## LES CONSIGNES
A. Répondez aux questions suivantes à partir du texte sur le Grand Paris.
(i) Combien de projets de CDT sur 21 sont formalisés à ce jour ?
(ii) Combien de personnes la série d'auditions a-t-elle permis d'entendre ?
(iii) À combien la SGP évalue-t-elle les avantages économiques induits du Grand Paris Express ?
B. Reproduisez mot pour mot le passage du texte sur le Grand Paris qui commence par les mots « Un dernier point : à » et se termine par « de 70 personnes. ».

Un dernier point : à l’occasion du premier rapport sur l’application de la loi de 2010, que j’avais présenté avec Mme Annick Lepetit sous la précédente législature, nous avions fait un certain nombre de remarques pertinentes, sur la compatibilité avec la révision du SDRIF et sur la nécessité de prolonger le délai prévu par la loi pour l’élaboration des CDT : le délai pour la prise des décisions d’ouverture des enquêtes publiques était fixé au 31 décembre 2012 par la loi de 2010 ; il a ensuite été reporté au 31 décembre 2013, mais à ce jour seuls 6 projets de CDT sur 21 sont formalisés. Il sera nécessaire de prolonger de nouveau ce délai.

M. Alexis Bachelay, corapporteur. Nous avons estimé qu’il était utile de présenter un point d’étape, à l’issue d’une série d’auditions qui nous a permis d’entendre près de 70 personnes.

Nous ne travaillons pas sur un objet figé, mais sur un objet vivant et qui a encore évolué récemment avec les annonces du Premier ministre sur le « Nouveau Grand Paris », et les précisions sur son calendrier et son financement. Cet objet vivant va continuer d’évoluer du fait d’autres décisions, notamment celles qui seront prises à l’occasion de l’examen du projet de loi de modernisation de l’action publique territoriale et d’affirmation des métropoles.

Je rappelle quels étaient les grands objectifs posés par la loi du 3 juin 2010 : tout d’abord un objectif de construction de logements, avec la territorialisation de cet objectif (TOL) fixée par le préfet de région. Il s’agit d’un sujet central de la loi et de l’outil de mise en œuvre des objectifs de celle-ci qu’est le contrat de développement territorial, le CDT. La question du financement des CDT, d’une part, et de la capacité d’atteindre l’objectif « logement », d’autre part, est clairement posée.

Le deuxième objectif concerne le développement économique. L’infrastructure de transport du Grand Paris va favoriser l’égalité d’accès des habitants de l’Ile-de-France aux zones d’emploi et de formation : à terme, 90 % des Franciliens demeureront à moins de 2 kilomètres d’une gare. Ceci constituera une évolution majeure, et permettra aussi une augmentation de la productivité des entreprises. La SGP évalue à 70 milliards d’euros les avantages économiques induits du Grand Paris Express. Évidemment, cette évaluation est controversée, certains experts la fixant plus haut, d’autres plus bas.

## DONNÉES ENREGISTRÉES

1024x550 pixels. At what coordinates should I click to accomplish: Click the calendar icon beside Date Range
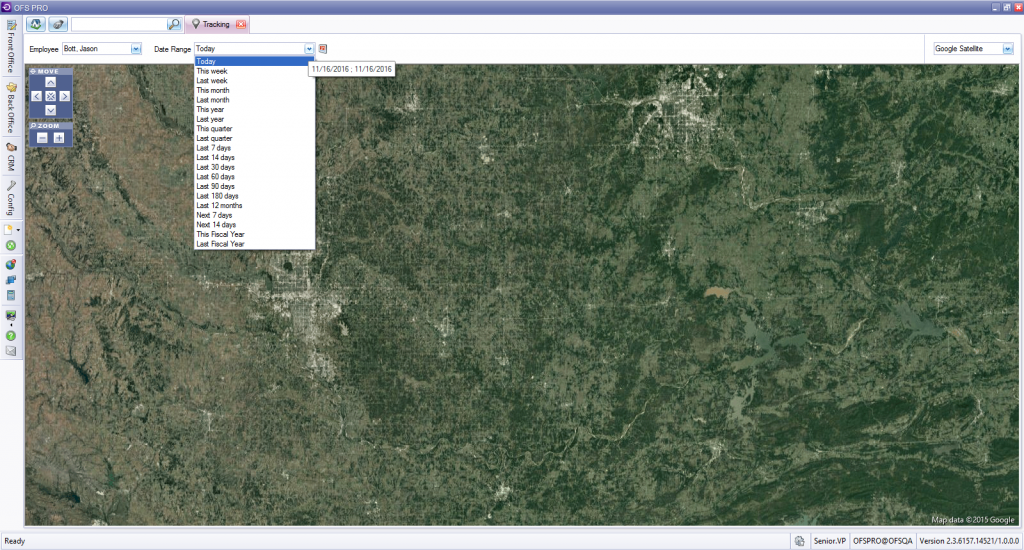pos(324,48)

## CORRIGÉ DES EXERCICES
A.
(i) Six projets de CDT sur 21 sont formalisés.
(ii) La série d'auditions a permis d'entendre près de 70 personnes.
(iii) La SGP les évalue à 70 milliards d'euros.

B.
Un dernier point : à l’occasion du premier rapport sur l’application de la loi de 2010, que j’avais présenté avec Mme Annick Lepetit sous la précédente législature, nous avions fait un certain nombre de remarques pertinentes, sur la compatibilité avec la révision du SDRIF et sur la nécessité de prolonger le délai prévu par la loi pour l’élaboration des CDT : le délai pour la prise des décisions d’ouverture des enquêtes publiques était fixé au 31 décembre 2012 par la loi de 2010 ; il a ensuite été reporté au 31 décembre 2013, mais à ce jour seuls 6 projets de CDT sur 21 sont formalisés. Il sera nécessaire de prolonger de nouveau ce délai.

M. Alexis Bachelay, corapporteur. Nous avons estimé qu’il était utile de présenter un point d’étape, à l’issue d’une série d’auditions qui nous a permis d’entendre près de 70 personnes.